Калиста помогает, заворачивая мясо в клеенку, чтобы сохранить его свежим, пока я срезаю куски. Это грязная работа, но с ее помощью она не займет много времени. Мы направляемся к оазису, но, даже положив руку мне на плечо, она спотыкается и падает на колени. Она поднимает глаза и что-то говорит, с трудом поднимаясь на ноги. Я даю ей воды, но она все еще выглядит слабой и очень раскрасневшейся. Я подхватываю ее на руки и несу оставшуюся часть пути. В любом случае, так я быстрее доберусь до оазиса, не сбавляя при этом темпа.

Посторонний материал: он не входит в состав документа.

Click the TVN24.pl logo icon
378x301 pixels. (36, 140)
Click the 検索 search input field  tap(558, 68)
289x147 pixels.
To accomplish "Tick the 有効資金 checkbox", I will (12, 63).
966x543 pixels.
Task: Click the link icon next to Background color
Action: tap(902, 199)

Как только мы добираемся до оазиса, я сооружаю укрытие, развожу костер и готовлю мясо гастеров. Его запах наполняет воздух. Калиста с интересом наблюдает, как оно готовится, облизывая губы. Когда все готово, я протягиваю ей первый кусочек и смотрю, как она дует на него, а потом кладет в рот. Ее глаза расширяются, когда она жует, а затем она улыбается и при этом жует быстрее. Она произносит слова, при этом сок стекает у нее по подбородку. Я не понимаю слов, но понимаю, что она имеет в виду. Румянец на ее коже отступает, когда магия мяса гастера проникает в ее организм. Я отдаю ей и следующий кусок, ожидая, пока она не насытится, чтобы после поесть самому. Она нуждается в этом гораздо больше, чем я, и эффект получается впечатляющий. Ее кожа светлеет, возвращаясь к своему нормальному оттенку, а глаза снова становятся яркими. Но губы у нее все еще потресканные. Эффект временный. Это вызвано тем, что гастеры иногда сами едят эпис, поэтому его сущность пропитывает их мясо.
Она получает свою порцию, потом я тоже ем, прежде чем потушить огонь. Мы заползаем в укрытие, я хочу удовлетворить ее, но боюсь, что она слишком слаба. Когда я ублажал ее раньше, было так много влаги, что я уверен, что это способствовало ее обезвоживанию, поэтому я сопротивляюсь желанию. Я ложусь, не зная, чего она хочет, и поэтому стараюсь держать между нами дистанцию. Она лежит ко мне спиной, но смотрит через плечо, когда я ложусь. Она хмурится, затем придвигается, пока не прижимается ко мне. Я обнимаю ее и кладу свою голову на ее. Мы засыпаем, прижавшись друг к другу.